Existe um vício entre nós de sermos, muitas vezes, “práticos” demais na hora de sentarmos à mesa de negociação e fecharmos um contrato. Não é incomum advogados escutarem das partes que, uma coisa ou outra não precisa estar no contrato, pois segundo eles, “não terão problemas com aquilo”. As pessoas parecem contratar, muito mais pela formalidade do que pela necessidade de resguardar interesses.
De fato, para a surpresa de muitos, o próprio sistema legal brasileiro não prevê como regra a formalidade nos contratos de modo que, boa parte dos mesmos não exigem solenidades e admitem até mesmo a forma verbal, muito embora não recomendada. Outro ponto importante também aponta no mesmo sentido, de modo que até mesmo o consentimento – que é essencial aos contratos – admite a forma tácita.
O contrato é o acordo de vontades entre duas ou mais pessoas, fonte de direitos e obrigações para um fim qualquer. Nele se assumem compromissos ou obrigações, assegurando direitos. Segundo a jurista Maria Helena Diniz, “contrato é o acordo de duas ou mais vontades, na conformidade da ordem jurídica, destinado a estabelecer uma regulamentação de interesses entre as partes, com o escopo de adquirir, modificar ou extinguir relações jurídicas de natureza patrimonial”.
Assim, como o contrato é um criador de direitos e obrigações para as partes envolvidas, é de suma importância que suas cláusulas sejam muito bem discutidas antes de ser finalizado. Um contrato, muito mais do que expressar a vontade das partes, deve também prever consequências e eventuais problemas futuros, para quando e se estes ocorrerem, as partes puderem encontrar a solução para os mesmos no contrato assinado.
É absolutamente negligente aquele que pensa que “tal coisa nunca irá acontecer e que por tal motivo, desnecessária a sua previsão no contrato”. Quase sempre as circunstâncias em que um contrato é celebrado não se prolongam com o tempo e muitas vezes, a situação pode deteriorar-se, não sendo mais aquele “excelente contratante” aquela pessoa que a outra parte idealizou quando da contratação.

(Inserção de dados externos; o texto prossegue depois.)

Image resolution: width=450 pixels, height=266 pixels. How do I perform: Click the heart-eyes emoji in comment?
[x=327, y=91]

Segundo a autonomia da vontade – um de seus princípios básicos – as partes possuem a liberdade de contratar, de escolher o tipo e o objeto do contrato e de dispor o conteúdo contratual de acordo com seus interesses, a serem regulados. E de acordo com a obrigatoriedade do contrato, o mesmo faz lei entre as partes e, portanto, possui efeito vinculativo e deve ser cumprido.

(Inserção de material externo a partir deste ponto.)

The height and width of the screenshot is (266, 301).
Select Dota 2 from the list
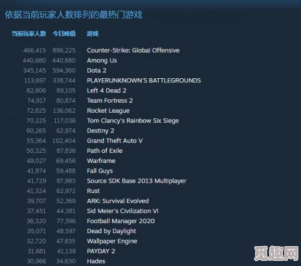pos(96,70)
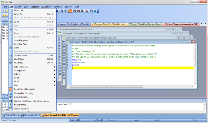Click the scissors icon beside Cut

(x=11, y=29)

Assim é de suma importância que as partes ao celebrarem um negócio, esgotem todos os pontos importantes naquilo que pretendem ajustar. Vale lembrar que muitas vezes, um contrato poderá regular uma relação de anos, como acontece, por exemplo, com as locações. Prazos, aspectos legais do negócio, responsabilidades, multas, garantias para o caso de descumprimento do objeto principal ou de alguma cláusula específica, análise da saúde financeira e solvabilidade da parte bem como de eventuais garantidores (fiadores, por exemplo), são apenas algumas das coisas que deverão ser observadas com muito cuidado.
Indubitavelmente, o advogado é o profissional habilitado, preparado e indicado para acompanhar uma contratação, desde a fase das tratativas até a celebração do negócio. Durante o curso de direito, este profissional estuda a teoria e as modalidades das obrigações, a teoria e os contratos em espécie, estuda sobre as consequências do inadimplemento, estuda a responsabilidade civil e ainda aprende sobre as garantias, tanto as pessoais como as reais (que vinculam coisas).

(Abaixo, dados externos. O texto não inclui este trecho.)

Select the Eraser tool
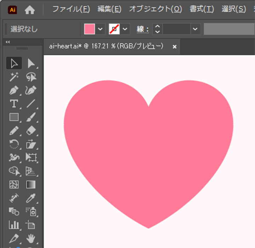(x=31, y=130)
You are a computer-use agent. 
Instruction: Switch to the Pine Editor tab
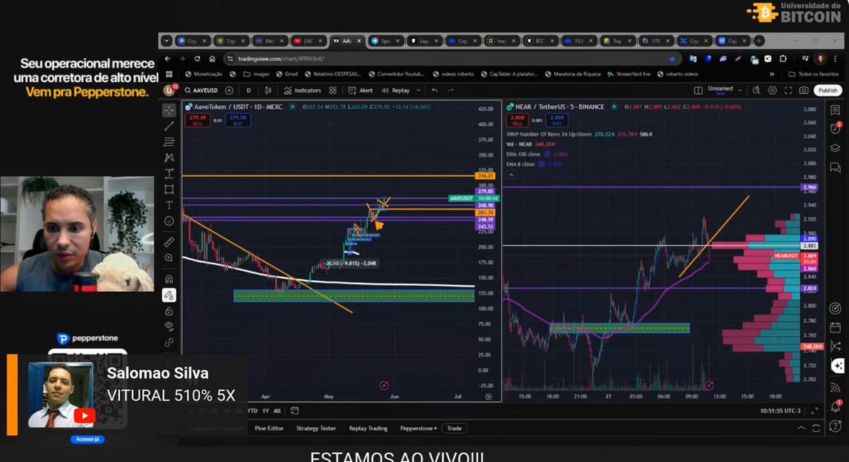click(x=268, y=428)
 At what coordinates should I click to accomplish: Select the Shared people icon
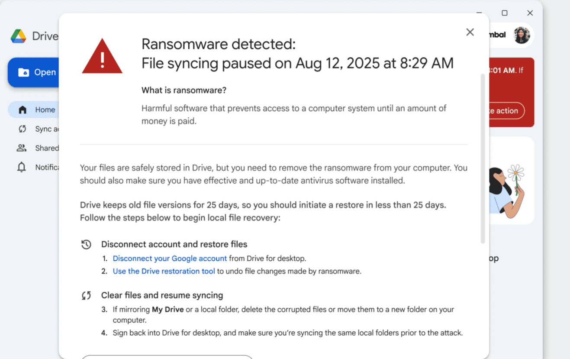coord(22,148)

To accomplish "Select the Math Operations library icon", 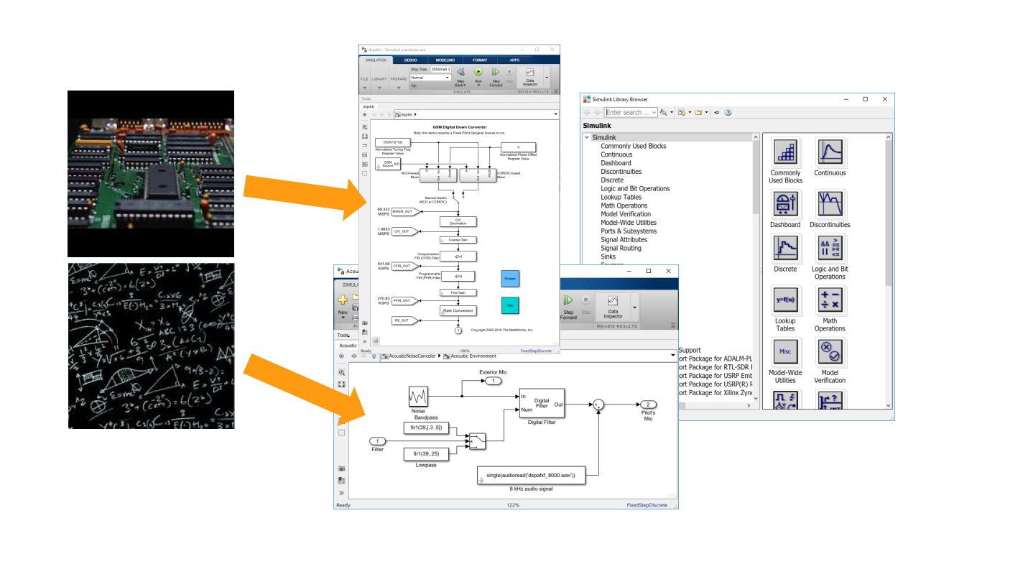I will (829, 300).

Nunca faça um contrato com pressa. Às vezes é melhor perder um negócio mal contratado. E em tempos de praticidade com a internet, tome muito cuidado com modelos prontos de contratos encontrados em vários sites. Lembre-se sempre que o contrato deve refletir em seu conteúdo, a sua vontade, a de seu contratante e prever situações e na maioria das vezes, existem peculiaridades que não podem ser reguladas tampouco previstas em modelos prontos.
No mais, consulte sempre um advogado e nunca assine nada sem ler.